Disciples: Sacred Lands Review

It successfully combines various turn-based strategy and role-playing elements from existing games to create an enjoyable, satisfying experience.

Strategy First's Disciples isn't exactly state of the art or even particularly innovative. However, it successfully combines various turn-based strategy and role-playing elements from existing games to create an enjoyable, satisfying experience.

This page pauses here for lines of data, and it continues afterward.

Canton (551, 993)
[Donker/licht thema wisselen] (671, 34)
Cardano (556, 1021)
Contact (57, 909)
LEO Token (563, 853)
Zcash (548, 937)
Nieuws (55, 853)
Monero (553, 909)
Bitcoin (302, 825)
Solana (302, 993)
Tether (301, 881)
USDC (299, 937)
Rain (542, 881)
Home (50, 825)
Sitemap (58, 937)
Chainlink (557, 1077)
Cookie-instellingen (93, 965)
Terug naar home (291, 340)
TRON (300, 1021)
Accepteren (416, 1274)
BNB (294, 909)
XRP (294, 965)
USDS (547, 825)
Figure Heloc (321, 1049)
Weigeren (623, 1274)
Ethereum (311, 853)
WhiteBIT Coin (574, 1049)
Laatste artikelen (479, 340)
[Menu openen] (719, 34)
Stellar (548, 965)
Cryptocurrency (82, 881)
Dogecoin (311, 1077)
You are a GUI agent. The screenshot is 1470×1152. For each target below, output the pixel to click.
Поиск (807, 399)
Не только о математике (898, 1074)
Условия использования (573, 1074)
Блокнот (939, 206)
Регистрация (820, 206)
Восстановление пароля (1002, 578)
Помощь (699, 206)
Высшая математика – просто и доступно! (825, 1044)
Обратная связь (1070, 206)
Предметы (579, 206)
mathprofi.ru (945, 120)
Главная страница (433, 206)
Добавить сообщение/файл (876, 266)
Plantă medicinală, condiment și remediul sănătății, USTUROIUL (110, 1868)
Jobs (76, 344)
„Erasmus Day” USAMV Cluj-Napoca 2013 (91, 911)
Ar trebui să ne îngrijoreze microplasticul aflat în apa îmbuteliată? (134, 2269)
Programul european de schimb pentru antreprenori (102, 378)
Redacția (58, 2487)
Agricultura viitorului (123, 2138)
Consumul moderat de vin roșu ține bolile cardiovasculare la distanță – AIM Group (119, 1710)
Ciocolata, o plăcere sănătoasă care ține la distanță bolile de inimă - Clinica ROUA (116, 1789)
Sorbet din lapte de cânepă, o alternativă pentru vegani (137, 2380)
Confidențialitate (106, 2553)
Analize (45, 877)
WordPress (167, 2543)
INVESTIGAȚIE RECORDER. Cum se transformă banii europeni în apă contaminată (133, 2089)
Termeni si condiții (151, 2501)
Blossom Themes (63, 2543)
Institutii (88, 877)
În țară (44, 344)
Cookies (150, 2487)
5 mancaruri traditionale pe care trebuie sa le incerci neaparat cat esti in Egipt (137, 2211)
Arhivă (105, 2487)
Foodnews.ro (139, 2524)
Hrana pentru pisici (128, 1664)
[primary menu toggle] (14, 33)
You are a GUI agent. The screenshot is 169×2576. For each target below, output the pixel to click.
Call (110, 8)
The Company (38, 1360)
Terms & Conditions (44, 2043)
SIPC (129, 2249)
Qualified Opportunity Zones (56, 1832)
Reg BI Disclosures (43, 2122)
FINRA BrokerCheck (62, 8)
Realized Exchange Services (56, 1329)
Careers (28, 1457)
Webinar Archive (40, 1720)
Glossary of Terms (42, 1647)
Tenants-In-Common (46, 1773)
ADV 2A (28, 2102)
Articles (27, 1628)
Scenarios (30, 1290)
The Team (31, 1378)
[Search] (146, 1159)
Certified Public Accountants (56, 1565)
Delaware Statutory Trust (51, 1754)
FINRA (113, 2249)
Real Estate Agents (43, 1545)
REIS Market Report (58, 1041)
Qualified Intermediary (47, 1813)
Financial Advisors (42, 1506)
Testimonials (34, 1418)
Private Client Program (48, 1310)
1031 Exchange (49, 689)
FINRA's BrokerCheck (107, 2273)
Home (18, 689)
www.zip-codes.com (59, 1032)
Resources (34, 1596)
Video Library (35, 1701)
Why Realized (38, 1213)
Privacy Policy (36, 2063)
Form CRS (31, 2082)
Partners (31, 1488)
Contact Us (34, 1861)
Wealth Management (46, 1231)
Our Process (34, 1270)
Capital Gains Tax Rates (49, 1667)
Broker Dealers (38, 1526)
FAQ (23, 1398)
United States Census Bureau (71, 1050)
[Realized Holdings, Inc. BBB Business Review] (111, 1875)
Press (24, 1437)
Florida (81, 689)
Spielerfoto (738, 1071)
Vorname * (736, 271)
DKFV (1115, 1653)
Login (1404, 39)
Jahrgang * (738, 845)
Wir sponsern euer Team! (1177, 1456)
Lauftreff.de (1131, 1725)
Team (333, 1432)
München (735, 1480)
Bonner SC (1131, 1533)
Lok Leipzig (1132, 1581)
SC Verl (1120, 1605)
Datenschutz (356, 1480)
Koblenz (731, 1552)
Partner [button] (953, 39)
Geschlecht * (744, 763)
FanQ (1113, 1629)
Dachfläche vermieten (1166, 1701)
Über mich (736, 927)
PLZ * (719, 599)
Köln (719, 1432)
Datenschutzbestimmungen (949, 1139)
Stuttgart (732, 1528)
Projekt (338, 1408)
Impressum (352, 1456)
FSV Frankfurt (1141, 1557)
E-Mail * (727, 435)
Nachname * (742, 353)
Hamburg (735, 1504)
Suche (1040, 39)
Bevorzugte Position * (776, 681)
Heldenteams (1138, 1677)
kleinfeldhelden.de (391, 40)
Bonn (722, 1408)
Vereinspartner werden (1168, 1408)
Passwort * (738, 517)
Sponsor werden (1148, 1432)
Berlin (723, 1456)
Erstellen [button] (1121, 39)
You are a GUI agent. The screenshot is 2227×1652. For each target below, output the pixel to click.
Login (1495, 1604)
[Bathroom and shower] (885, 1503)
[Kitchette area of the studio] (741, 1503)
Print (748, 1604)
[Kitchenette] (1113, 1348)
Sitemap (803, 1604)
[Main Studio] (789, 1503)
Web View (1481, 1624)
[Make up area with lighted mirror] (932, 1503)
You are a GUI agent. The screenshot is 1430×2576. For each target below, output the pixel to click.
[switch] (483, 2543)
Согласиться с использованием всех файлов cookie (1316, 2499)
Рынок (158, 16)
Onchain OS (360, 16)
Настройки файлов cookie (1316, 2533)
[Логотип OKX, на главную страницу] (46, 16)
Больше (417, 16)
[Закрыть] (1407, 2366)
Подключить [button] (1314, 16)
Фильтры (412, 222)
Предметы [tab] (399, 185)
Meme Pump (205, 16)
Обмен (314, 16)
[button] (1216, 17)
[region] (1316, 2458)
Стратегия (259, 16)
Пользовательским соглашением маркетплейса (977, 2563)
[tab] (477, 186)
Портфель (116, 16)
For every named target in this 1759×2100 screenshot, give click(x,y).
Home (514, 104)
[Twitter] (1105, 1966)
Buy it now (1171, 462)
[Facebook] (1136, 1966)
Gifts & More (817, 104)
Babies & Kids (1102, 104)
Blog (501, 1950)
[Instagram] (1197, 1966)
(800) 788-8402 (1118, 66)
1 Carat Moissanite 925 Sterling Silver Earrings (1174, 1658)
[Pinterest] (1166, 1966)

At a glance, Disciples looks a lot like New World Computing's turn-based strategy hit Heroes of Might and Magic III. The resemblance isn't purely coincidental either - Disciples is clearly modeled after the Heroes games' basic structure. As in Heroes III, you'll hire heroes and armies, explore a vast overland map for treasures and resources, and wage turn-based combat against either neutral monsters or the roving armies of your enemy. In fact, the similarity between these games is such that if you keep your eyes glued to the isometric overland map, you might think for a moment that you've just booted up another game of Heroes.

Then again, it's highly unlikely that you'll focus all your attention on the map and those tiny sprites that represent its inhabitants. Despite its use of rather lackluster (and in some cases, downright lousy) rendered graphics in many parts of the game, Disciples is also chock-full of beautiful hand-painted art. The menu screens are adorned with gorgeous depictions of deities and legendary warriors, while in-game units are represented with excellent portraits that recall the stylized character designs of the popular sword-and-sorcery anime series Record of Lodoss War.

In seemingly perfect accord with its graphics, Disciples' sound, particularly its music and speech, also ranges from the crude to the sublime. The main overland map music is a single looped affair that alternates between blandly ambient outdoor sounds and an interesting fantasy theme whose chanting baritone choir and tinny glockenspiel suggest the themes from the Rankin/Bass cartoon adaptations of The Hobbit and Return of the King. The voice acting of the heroes and units is also inconsistent. At times, it's quite bad: The Mountain Clans loremaster sounds like he's been punched in both the head and stomach repeatedly before being allowed to speak, while the Legions of the Damned counselor sounds like a very, very depressed version of The Muppet Show's Gonzo. At other times, the voice acting is fantastic: The game's four campaigns are skillfully narrated, the shrill lamentations of the Undead Hordes' banshee are chilling, and the devious chuckle of the Legions' thief is dead on.

Under the surface, Disciples is also a solid game to play. Though it borrows a lot from the Heroes games, it also makes several significant changes and additions to the formula. The most significant of these is the experience system; experience points are earned not only by your generals, but also by your soldiers. Though you must upgrade your castle in order for your troops to advance, those troops must first gain experience levels. This essentially eliminates the traditional tech-tree scramble of the Heroes series: Even if you quickly manage to build every single upgrade structure available, your troops won't actually improve until they've survived enough battles to gain the next level.

Disciples' combat system also differs greatly from that of Heroes. There is a restrictively small limit on the number of units in each general's army, so padding a hero's ranks full of swarms of the best creatures available simply isn't an option. In fact, thanks to the experience system, high-level troops simply aren't available at first, as they must all begin as lowly greenhorns and gain experience levels. And when an actual fight breaks out - nobody moves. Combat doesn't unfold across a lengthy battlefield strewn with obstacles; it's a slugfest that takes place within a claustrophobically tiny box. Each unit in the game is limited to a single function; and since you have so few open slots in your roster to begin with, choosing a strategically sound war party is critical to your success.

Of all Disciples' gameplay mechanics, the exploration component seems to most closely resemble that of the Heroes model. Your heroes explore the overland map in search of treasure and resources in the form of gold mines and four types of magical mana. However, you don't claim resources by simply walking over them; you must transform the terrain beneath the resource, either by conquering the surrounding lands or by hiring a special unit to plant a rod nearby. As in the Heroes games, wandering monsters also populate the map and guard treasures and roads. But instead of avoiding powerful monster groups as you might have in Heroes, you will find yourself going after each one for the experience points, because units whose levels have increased become far more powerful. Luckily, Disciples also enables you to hire a thief unit, a uniquely useful ally with any number of special powers including the ability to poison an enemy army, assassinate its weakest unit, or challenge its leader to a duel to the death.

Though Disciples does borrow a great deal from the Heroes of Might and Magic games, it does many things differently and in interesting ways. For instance, its unit experience system sets a much more deliberate pace than the frantic tech-tree scramble of the Heroes games, and forces you to make significant tactical decisions when you upgrade your troops. Its smaller armies also feel less like squadrons of units and more like parties of adventurers, and all these nuances combine to make playing Disciples feel less like an orthodox number-crunching strategy game and more like a drawn-out RPG. Disciples is certainly derivative, though it draws much of its inspiration from worthwhile sources and uses these gleaned ideas to construct a package that looks good, sounds good, and plays just as well.